== ABOUT THIS TASK ==
Please repeat exactly the line containing "021-22221223 (658, 1364)" and each line after it in the records below, through the last.

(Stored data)
* * *
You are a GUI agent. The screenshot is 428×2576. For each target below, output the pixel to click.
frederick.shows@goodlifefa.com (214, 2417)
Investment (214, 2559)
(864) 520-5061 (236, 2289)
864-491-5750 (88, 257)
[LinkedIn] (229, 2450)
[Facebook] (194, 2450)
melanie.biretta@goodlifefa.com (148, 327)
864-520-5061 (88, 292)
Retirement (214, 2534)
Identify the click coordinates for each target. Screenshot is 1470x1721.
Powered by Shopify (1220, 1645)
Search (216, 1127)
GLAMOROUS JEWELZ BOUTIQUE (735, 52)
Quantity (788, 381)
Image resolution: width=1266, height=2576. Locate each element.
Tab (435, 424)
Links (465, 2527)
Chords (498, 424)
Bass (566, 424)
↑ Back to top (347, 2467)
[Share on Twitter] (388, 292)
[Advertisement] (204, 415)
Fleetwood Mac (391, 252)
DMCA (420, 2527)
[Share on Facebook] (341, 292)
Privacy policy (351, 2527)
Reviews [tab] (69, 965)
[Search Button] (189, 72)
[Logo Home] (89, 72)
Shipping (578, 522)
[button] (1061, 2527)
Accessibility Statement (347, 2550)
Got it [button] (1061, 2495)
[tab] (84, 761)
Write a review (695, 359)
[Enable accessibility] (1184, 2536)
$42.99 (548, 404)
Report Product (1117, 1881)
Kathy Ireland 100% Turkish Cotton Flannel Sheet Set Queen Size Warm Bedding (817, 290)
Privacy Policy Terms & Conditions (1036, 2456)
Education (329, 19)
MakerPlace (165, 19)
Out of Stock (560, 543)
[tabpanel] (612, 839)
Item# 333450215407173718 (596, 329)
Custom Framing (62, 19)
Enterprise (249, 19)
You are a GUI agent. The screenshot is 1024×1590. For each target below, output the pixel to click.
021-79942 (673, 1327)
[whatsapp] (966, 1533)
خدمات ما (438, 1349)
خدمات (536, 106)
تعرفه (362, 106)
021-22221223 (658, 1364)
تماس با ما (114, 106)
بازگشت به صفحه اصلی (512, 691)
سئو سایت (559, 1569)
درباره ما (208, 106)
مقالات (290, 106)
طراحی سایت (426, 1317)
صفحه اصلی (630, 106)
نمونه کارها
* * *
== COMPLETED EXERCISE ==
021-22221223 (658, 1364)
تماس با ما (114, 106)
بازگشت به صفحه اصلی (512, 691)
سئو سایت (559, 1569)
درباره ما (208, 106)
مقالات (290, 106)
طراحی سایت (426, 1317)
صفحه اصلی (630, 106)
نمونه کارها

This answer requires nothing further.